En 2019, 30,4 % des Français de 18 à 75 ans fumaient, dont 24 % quotidiennement : soit la prévalence la plus basse jamais atteinte en France, révèle Santé publique France (SPF) dans son « Bulletin épidémiologique hebdomadaire » publié en amont de la Journée mondiale sans tabac, le 31 mai.
Les fruits d'une politique volontariste
Si l'on regarde les cinq dernières années, celles que couvre le Programme national de réduction du tabagisme (PNRT) 2014-2019, le tabagisme est en baisse de 3,9 points (-11 %) et de 4,5 points (-16 %) pour le tabagisme quotidien. Soit des résultats meilleurs que la diminution de 10 % du tabagisme quotidien fixée comme objectif par le PNRT en 2014. Le vapotage quotidien, lui, reste stable entre 2018 et 2019, à hauteur de 4,4 %. La part de personnes déclarant n’avoir jamais fumé a augmenté de 33,7 % à 37,7 % sur la période.
Ces résultats sont à mettre au compte des actions de prévention et des mesures réglementaires mises en place ces dernières années, analysent les auteurs Anne Pasquereau et coll. Le PNRT s'est notamment traduit par la mise en place du paquet neutre, le remboursement des traitements de substitution nicotinique à hauteur de 150 euros par personne, ou encore les campagnes « Moi(s) sans tabac ».
Des inégalités sociales persistantes
Néanmoins, plusieurs ombres planent sur le tableau. Les inégalités sociales sont très marquées, avec un écart de 12 points de prévalence du tabagisme quotidien entre les plus bas revenus (29,8 % de fumeurs quotidiens) et les plus hauts (18,2 %), et un écart de 17 points entre personnes au chômage (42,7 %) et actifs occupés (25,4 %). En outre, la prévalence du tabagisme chez les hommes remonte entre 2018 et 2019 chez les 18-34 et les 55-64 ans. À l'échelle internationale, la France reste un pays enfumé : en 2018, la prévalence du tabagisme s’élevait à 15 % au Royaume-Uni, et 14 % aux États-Unis et en Australie.
Cibler les actions de prévention
Les actions de lutte contre le tabagisme doivent être amplifiées et renforcées, considère Santé publique France. Pour mieux les définir et cibler les populations les plus à risque, un deuxième article du « BEH » cerne le profil des fumeurs en France.
Ce sont plus fréquemment des hommes de moins de 55 ans, des personnes en situation de précarité socio-économique, avec une moins bonne santé mentale (anxiété, troubles du sommeil). Plus souvent consommateurs d’autres substances psychoactives, ils ont moins recours à un médecin généraliste et utilisent moins Internet comme source d’information sur des sujets de santé, par rapport aux non-fumeurs, mettent en évidence Chloé Marques et coll.
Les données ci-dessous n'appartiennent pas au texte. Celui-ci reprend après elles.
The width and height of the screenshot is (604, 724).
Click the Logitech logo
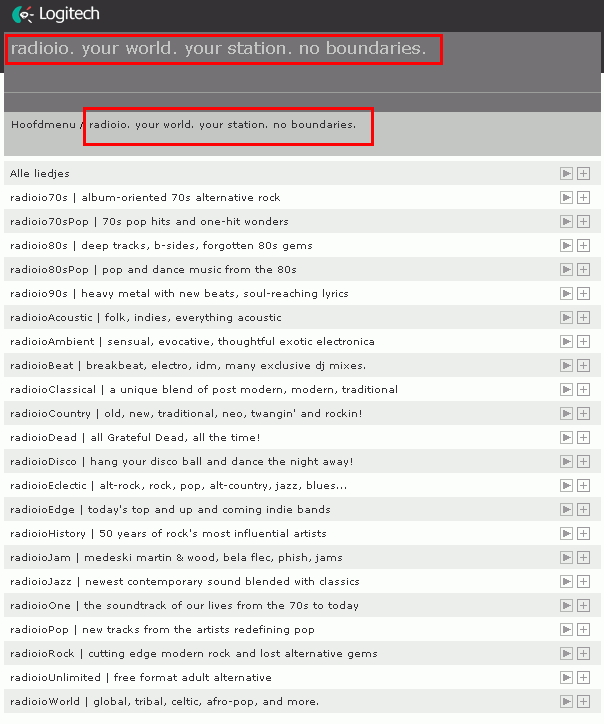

Si ces associations ne doivent pas être interprétées comme des liens de causalité, elles peuvent néanmoins permettre de mieux calibrer les prises en charge (en favorisant par exemple une prise en compte globale de toutes les consommations), ainsi que les actions de prévention, en cherchant des alternatives aux campagnes via Internet qui risquent de ne pas toucher les publics les plus à risque.
Une approche scientifique et non plus empirique
« Si la prévention obtient aujourd’hui de vrais succès en France, c’est avant tout le fait de son approche scientifique et non plus empirique comme cela a trop souvent été le cas, gaspillant temps et ressources », encourage dans l'éditorial le Pr Loïc Josseran, président de l'Alliance contre le tabac.
Le chercheur en santé publique alerte enfin sur les conséquences néfastes que pourraient avoir la crise du Covid-19 et ses conséquences économiques sur la lutte anti-tabac. « Je ne veux pas jouer les oiseaux de mauvais augure, mais il est admis qu’en situation de crise économique et sociale la consommation de tabac augmente (...) L'approche préventive devra être encore plus innovante qu’elle a pu l’être ces dernières années et tous les acteurs, institutionnels ou associatifs, devront rester mobilisés pour lutter contre ce fléau qu’est le tabac », écrit-il.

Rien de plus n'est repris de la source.